WORK INSTRUCTIONS
Give these lines again, substituting "symbol" for every "icon" and leaving everything else unchanged.

DATASET ROWS
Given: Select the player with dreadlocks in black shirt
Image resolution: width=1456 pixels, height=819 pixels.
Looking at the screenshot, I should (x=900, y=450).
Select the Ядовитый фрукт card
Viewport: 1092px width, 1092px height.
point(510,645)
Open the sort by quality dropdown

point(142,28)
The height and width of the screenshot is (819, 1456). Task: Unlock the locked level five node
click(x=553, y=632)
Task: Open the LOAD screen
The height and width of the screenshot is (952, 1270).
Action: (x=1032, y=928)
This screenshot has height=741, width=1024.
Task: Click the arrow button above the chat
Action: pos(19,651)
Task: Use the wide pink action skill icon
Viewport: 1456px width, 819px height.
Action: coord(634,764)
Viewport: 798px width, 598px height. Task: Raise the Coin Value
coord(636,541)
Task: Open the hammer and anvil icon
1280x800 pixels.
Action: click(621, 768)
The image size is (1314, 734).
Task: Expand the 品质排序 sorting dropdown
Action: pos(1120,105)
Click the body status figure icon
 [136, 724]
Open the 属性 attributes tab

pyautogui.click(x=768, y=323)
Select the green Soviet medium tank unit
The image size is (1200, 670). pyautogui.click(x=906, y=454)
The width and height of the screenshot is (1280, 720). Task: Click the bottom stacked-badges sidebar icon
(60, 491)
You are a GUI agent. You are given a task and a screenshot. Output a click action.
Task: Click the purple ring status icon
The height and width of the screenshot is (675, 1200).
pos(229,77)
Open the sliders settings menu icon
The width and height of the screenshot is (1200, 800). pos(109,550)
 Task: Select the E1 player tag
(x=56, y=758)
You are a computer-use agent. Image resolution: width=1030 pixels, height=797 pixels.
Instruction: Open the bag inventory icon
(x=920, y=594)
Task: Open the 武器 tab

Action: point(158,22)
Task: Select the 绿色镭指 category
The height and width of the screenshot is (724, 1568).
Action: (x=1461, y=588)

RESPONSE BELOW
Given: Select the player with dreadlocks in black shirt
Image resolution: width=1456 pixels, height=819 pixels.
Looking at the screenshot, I should (x=900, y=450).
Select the Ядовитый фрукт card
Viewport: 1092px width, 1092px height.
point(510,645)
Open the sort by quality dropdown

point(142,28)
The height and width of the screenshot is (819, 1456). Task: Unlock the locked level five node
click(x=553, y=632)
Task: Open the LOAD screen
The height and width of the screenshot is (952, 1270).
Action: (x=1032, y=928)
This screenshot has height=741, width=1024.
Task: Click the arrow button above the chat
Action: pos(19,651)
Task: Use the wide pink action skill symbol
Viewport: 1456px width, 819px height.
Action: coord(634,764)
Viewport: 798px width, 598px height. Task: Raise the Coin Value
coord(636,541)
Task: Open the hammer and anvil symbol
1280x800 pixels.
Action: click(621, 768)
The image size is (1314, 734).
Task: Expand the 品质排序 sorting dropdown
Action: pos(1120,105)
Click the body status figure symbol
 [136, 724]
Open the 属性 attributes tab

pyautogui.click(x=768, y=323)
Select the green Soviet medium tank unit
The image size is (1200, 670). pyautogui.click(x=906, y=454)
The width and height of the screenshot is (1280, 720). Task: Click the bottom stacked-badges sidebar symbol
(60, 491)
You are a GUI agent. You are given a task and a screenshot. Output a click action.
Task: Click the purple ring status symbol
The height and width of the screenshot is (675, 1200).
pos(229,77)
Open the sliders settings menu symbol
The width and height of the screenshot is (1200, 800). pos(109,550)
 Task: Select the E1 player tag
(x=56, y=758)
You are a computer-use agent. Image resolution: width=1030 pixels, height=797 pixels.
Instruction: Open the bag inventory symbol
(x=920, y=594)
Task: Open the 武器 tab

Action: point(158,22)
Task: Select the 绿色镭指 category
The height and width of the screenshot is (724, 1568).
Action: (x=1461, y=588)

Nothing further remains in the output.